[TASK DIRECTIONS]
Copy the entries below exactly; any picture among them should be left out.

[Collected data]

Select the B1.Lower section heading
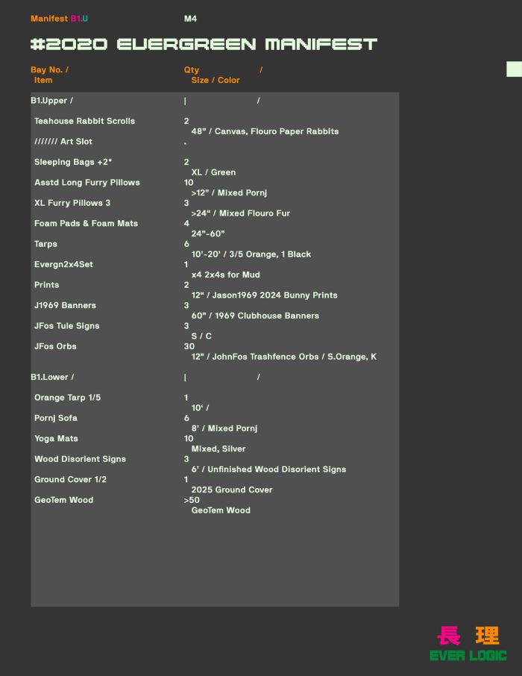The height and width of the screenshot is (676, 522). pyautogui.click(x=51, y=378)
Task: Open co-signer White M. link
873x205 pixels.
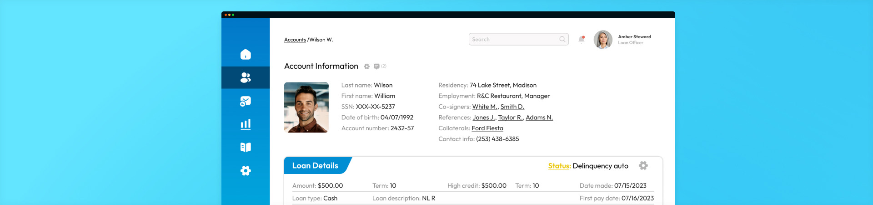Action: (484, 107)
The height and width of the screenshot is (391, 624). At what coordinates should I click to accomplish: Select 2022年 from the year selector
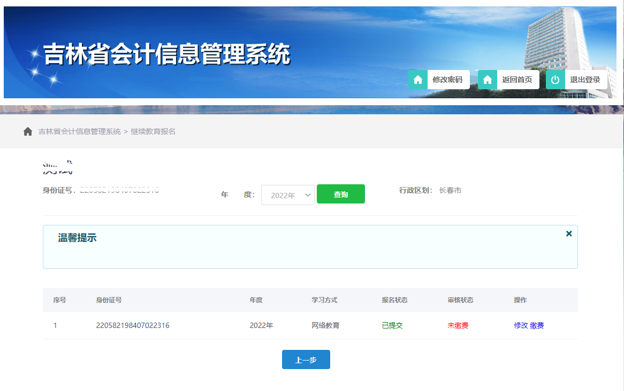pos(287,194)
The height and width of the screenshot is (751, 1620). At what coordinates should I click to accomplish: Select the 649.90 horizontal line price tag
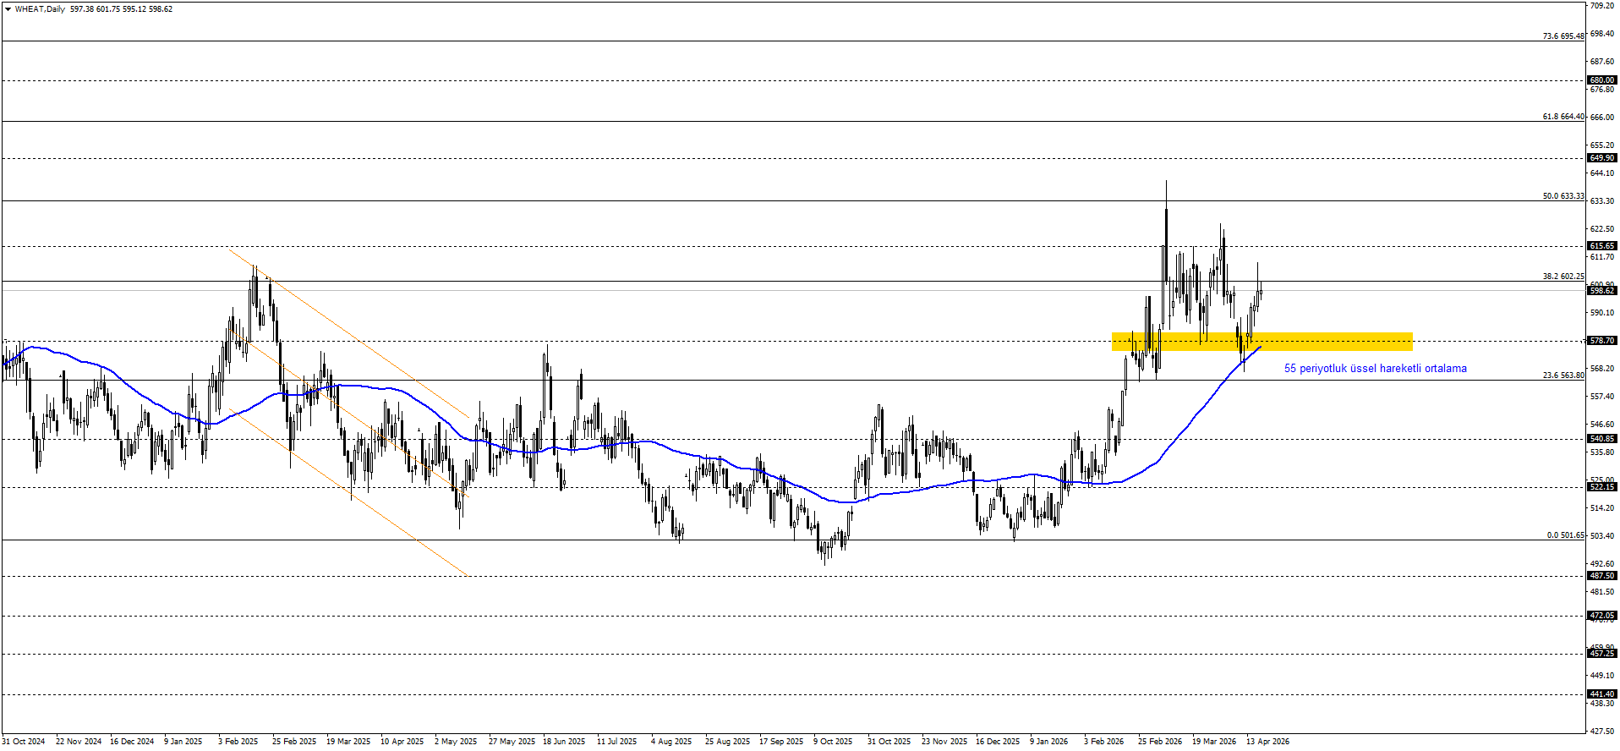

[SOLUTION TO THE PROBLEM]
Select the B1.Lower section heading
The height and width of the screenshot is (676, 522). pyautogui.click(x=51, y=378)
Task: Open co-signer White M. link
873x205 pixels.
Action: (484, 107)
The height and width of the screenshot is (391, 624). At what coordinates should I click to accomplish: Select 2022年 from the year selector
pos(287,194)
The height and width of the screenshot is (751, 1620). At what coordinates should I click to accomplish: Select the 649.90 horizontal line price tag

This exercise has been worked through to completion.